From Joanne Bryant, Barb Egerton and Kathy Donnangelo, 2nd grade,
Lehigh Elementary School, Walnutport, PA
Make a file box with a file labeled with each student’s name. Students put their homework in their file each morning. This saves time trying to figure out who didn’t do their homework.
Make a file with a folder labeled for each day of the week. Put worksheets, etc. to be prepared for a sub.
Keep a file box with a file for each student. File all their work for the week and send this home as a “Friday Folder”.
Line behavior – Line leaders change each day. If student “cuts” in, he/she must go to the back and cannot lead the line for a week.

Suggestions for lunch count:
• Write the name of each student on a clip clothespin. Make a round “pizza” with sections for each lunch offering. Students attach their clothespin to the piece with their lunch choice.
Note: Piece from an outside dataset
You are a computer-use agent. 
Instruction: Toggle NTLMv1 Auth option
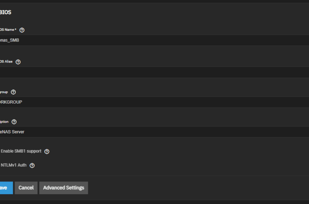click(x=13, y=165)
Leftover clips are absent students.
• Use a pocket chart with colored sticks for each choice.

From Erica Amato and Mike Frohnheiser, 3rd grade, Lehigh Elementary School, Walnutport, PA
Students are arranged at tables, which are changed each marking period. I use a chip system, giving and taking away chips for good and not so good behavior. I reward the table with the most chips at the end of the marking period with a pizza party.
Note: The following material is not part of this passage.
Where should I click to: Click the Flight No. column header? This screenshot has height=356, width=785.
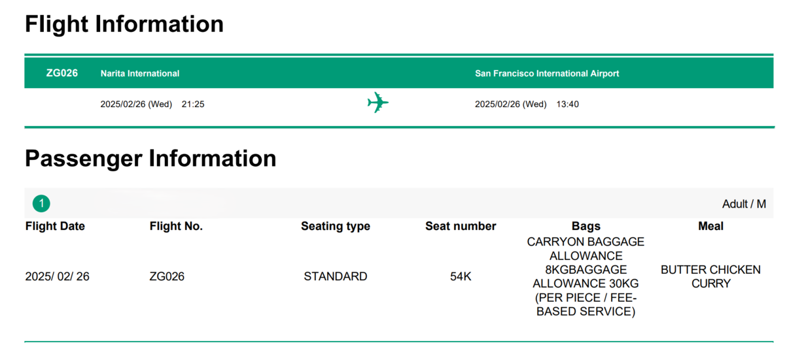click(x=176, y=226)
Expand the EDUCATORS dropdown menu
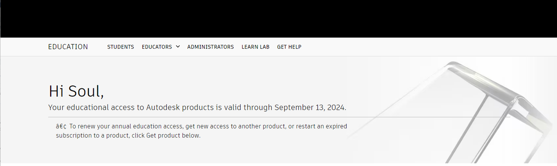 (x=161, y=47)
To take lunch count, I place a chair with a large stop sign right in the doorway of my classroom, along with a lunch sign up sheet (sample in this packet). In this way, they remember to stop and sign the sheet for the lunch they have chosen; I have a record for lunch and attendance.

Hallway behavior – We don’t move until they are quiet.

Talking Disruptions – I put the word RECESS on the board and take away letters, or they have to earn the letters in the word RECESS.
For homework completion – I give a small prize at the end of the week, to each student who has completed every assignment. Those who complete everything for the entire month get a big prize.
I award “gold” coins for “random acts of kindness”. At the end of each marking period, I hold an auction for the kids to “buy” a reward.


A List of Reward Ideas

1. Sit at the teacher's desk.
2. Take care of the class animals for the day.
3. Have lunch with your favorite person.
4. Have lunch with the principal.
5. Join another class for indoor recess.
6. Have the teacher phone parents to tell them what a great kid you are.
7. Draw on the chalkboard.
8. Be first in line.
9. Do only half an assignment.
10. Choose any class job for the week.
11. Choose the music for lunch. Bring in a tape.
12. Take a tape recorder home for the night.
13. Use colored chalk.
14. Do all the class jobs for the day.
15. Invite a visitor from outside the school.
16. Get a drink whenever you want.
17. Use the pencil sharpener any time.
18. No early morning work.
19. Take a class pet home overnight.
20. Be a helper in the room with younger children.
21. Help the custodian.
22. Help the secretary.
23. Help the librarian.
24. Stay in at recess to play a game with a friend.
25. Use stamps and ink.
26. Invite a friend from another class into the room for lunch.
27. Use the teacher's chair.
28. Work in the lunchroom.
29. Take a class game home for the night.
30. Choose a book for the teacher to read to the class.
31. Move your desk to a chosen location.
32. Keep an animal on your desk--stuffed or not stuffed.
33. No homework pass.
34. Lunch with the teacher.
35. Operate the projector.
36. Use the couch or beanbag chair for the day.
37. Go to another class for lunch.
38. Use the computer.
39. Be the first to eat.
40. Use the tape recorder and tape a story.
41. Have a special sharing time to teach something to the class, set up a display etc.
42. Be leader of a class game.
43. Go to the center or your choice during play center time.
44. Extra center time or extra recess.
45. Read to a younger child.
46. Read to someone else.
47. Get first pick of recess equipment.
48. Get a fun worksheet.
49. Choose a movie for the class to watch.